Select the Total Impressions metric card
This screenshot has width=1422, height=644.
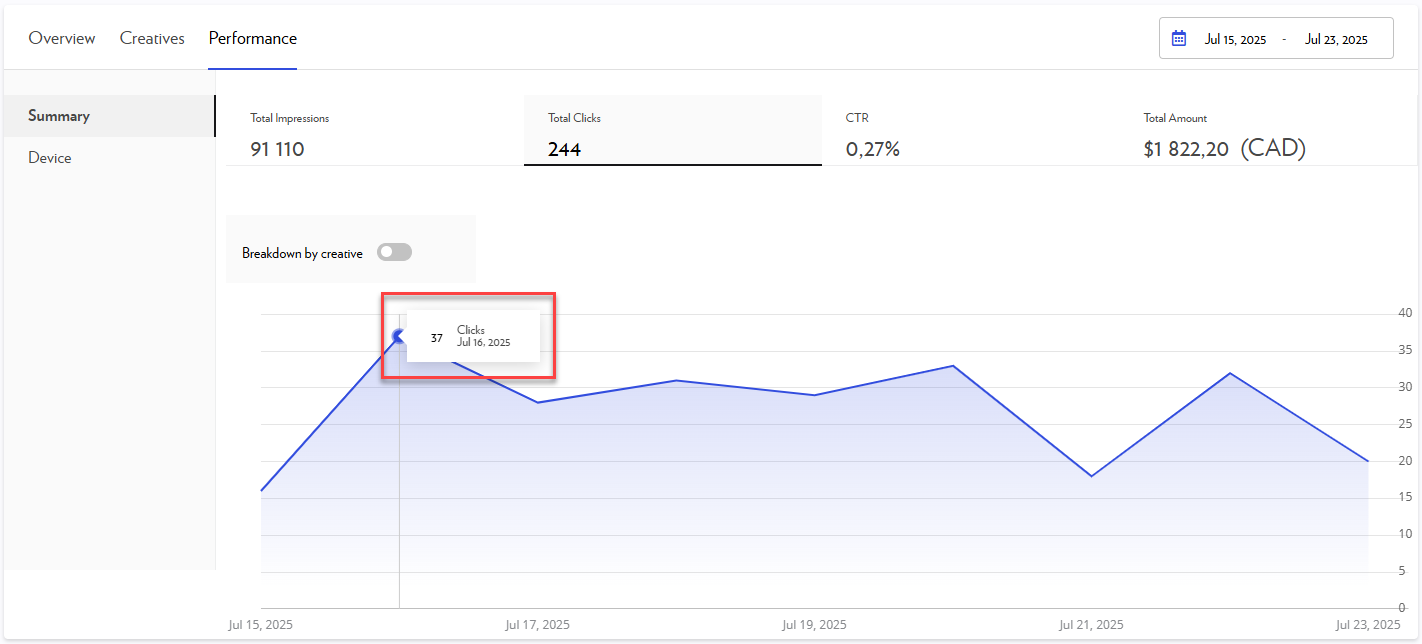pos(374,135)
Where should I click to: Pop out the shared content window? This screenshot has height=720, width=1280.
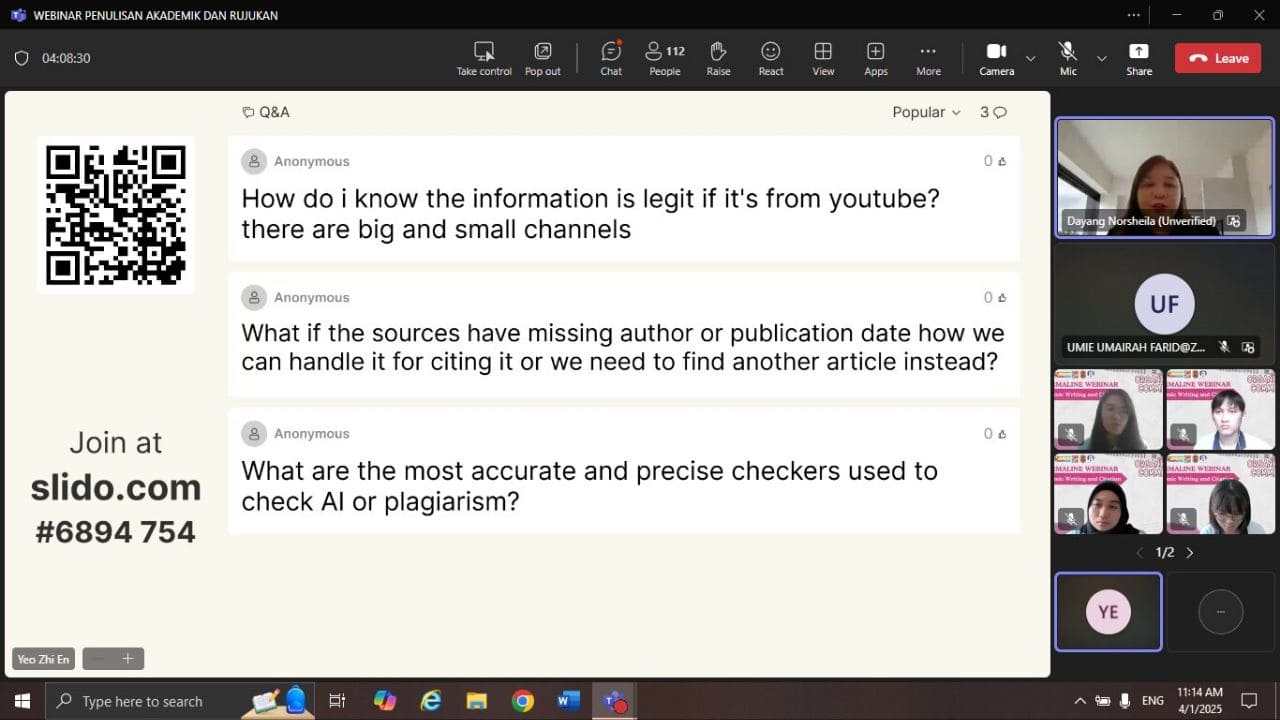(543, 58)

◆ ◆ ◆

• _WHAT THE EXERCISE ASKS_
Write out the records above exactly as they stand, leaving out every picture.

• _COMPLETED TASK_
Select the Total Impressions metric card
This screenshot has width=1422, height=644.
pos(374,135)
Where should I click to: Pop out the shared content window? This screenshot has height=720, width=1280.
(543, 58)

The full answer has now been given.